Genoa, which at the time had over 800 thousand inhabitants (today it does not even get to 600 thousand), was ruled by the Socialist town council led by mayor Fulvio Cerofolini (1975-1985). It was a city double-locked by the state government through a number of big public companies – the so-called state holdings – that proliferated from the west side to the center of the city.
Italsider (today Ilva), Ansaldo and IRI were the cornerstone of this system, into which the workers lived the factory as a place for ideological training and a school of social struggle. The imposing industrial apparatus of Genoa from 30-40 years ago – now very difficult to imagine – also included large private establishments such as Miralanza, Saiwa and Verrina; factories that back then employed thousands of people and that today, in many cases, appear as industrial archeology. Even the shipyards and the harbor, the centerpiece of the city economy, in the late Seventies and early Eighties entered in a slow and inexorable crisis that continues to this day.

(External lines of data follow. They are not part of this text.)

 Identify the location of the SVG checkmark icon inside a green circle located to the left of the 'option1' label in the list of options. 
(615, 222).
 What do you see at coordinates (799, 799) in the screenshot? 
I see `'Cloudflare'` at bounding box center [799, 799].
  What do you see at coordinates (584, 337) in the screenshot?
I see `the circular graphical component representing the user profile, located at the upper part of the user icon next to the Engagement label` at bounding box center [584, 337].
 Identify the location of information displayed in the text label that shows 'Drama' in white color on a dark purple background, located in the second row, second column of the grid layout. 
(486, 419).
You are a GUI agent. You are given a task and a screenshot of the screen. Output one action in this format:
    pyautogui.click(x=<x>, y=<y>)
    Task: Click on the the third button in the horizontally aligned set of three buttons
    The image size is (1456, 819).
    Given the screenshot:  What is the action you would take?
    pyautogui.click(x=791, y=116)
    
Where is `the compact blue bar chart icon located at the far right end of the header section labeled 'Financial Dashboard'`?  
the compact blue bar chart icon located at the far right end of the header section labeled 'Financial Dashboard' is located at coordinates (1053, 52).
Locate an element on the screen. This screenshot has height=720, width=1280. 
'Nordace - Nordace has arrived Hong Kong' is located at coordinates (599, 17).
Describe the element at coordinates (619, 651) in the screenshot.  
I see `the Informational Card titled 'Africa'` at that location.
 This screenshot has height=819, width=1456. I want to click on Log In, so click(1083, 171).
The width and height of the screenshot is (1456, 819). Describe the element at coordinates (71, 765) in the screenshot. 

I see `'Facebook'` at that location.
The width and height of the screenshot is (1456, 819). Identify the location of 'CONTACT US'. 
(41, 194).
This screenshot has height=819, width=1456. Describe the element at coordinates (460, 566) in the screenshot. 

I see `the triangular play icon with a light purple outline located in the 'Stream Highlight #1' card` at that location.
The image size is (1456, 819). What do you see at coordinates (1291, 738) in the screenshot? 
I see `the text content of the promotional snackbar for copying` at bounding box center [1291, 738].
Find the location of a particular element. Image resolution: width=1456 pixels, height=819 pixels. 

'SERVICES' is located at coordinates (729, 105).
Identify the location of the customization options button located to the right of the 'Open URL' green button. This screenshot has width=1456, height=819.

It was in such a jagged, tense context, that in Genoa, between 1978 and 1979, that punk made its entrance. As it happened to many girls and boys in the whole peninsula, the teenagers in Genoa made their first acquaintance with this movement thanks to the RAI television programs broadcasted at the end of ’77 on Odeon and Altra Domenica: a real bomb exploding in every Italian home, although with a delayed effect. As Monica Torre, one of the first punks in the city, told me a year ago in an interview for the magazine Sottoterra, “the Genoese scene was founded in 1980 and in 1981 it was already dramatically different: first, each of us was punk on his own account, then we started to meet in the street and recognize each other. In 1985, however, it was already over. And we came back to being punk on our owns”. Four or five years, when everything happened in Genoa – even if there are practically no testimonies of that scene which was so alive, rich and throbbing, made of bands, venues and even “dedicated” clubs as the Psycho Club in vico Carmangola. The only official Genoese punk record released at that time was the 45s titled Rosa Shocking by Dirty Actions, published in February 1980 by Cramps Records for the series Rock 80. And Dirty Actions were also the most important band of the first wave of Genoese punk, a period that we could circumscribe to the years 1979 to 1982.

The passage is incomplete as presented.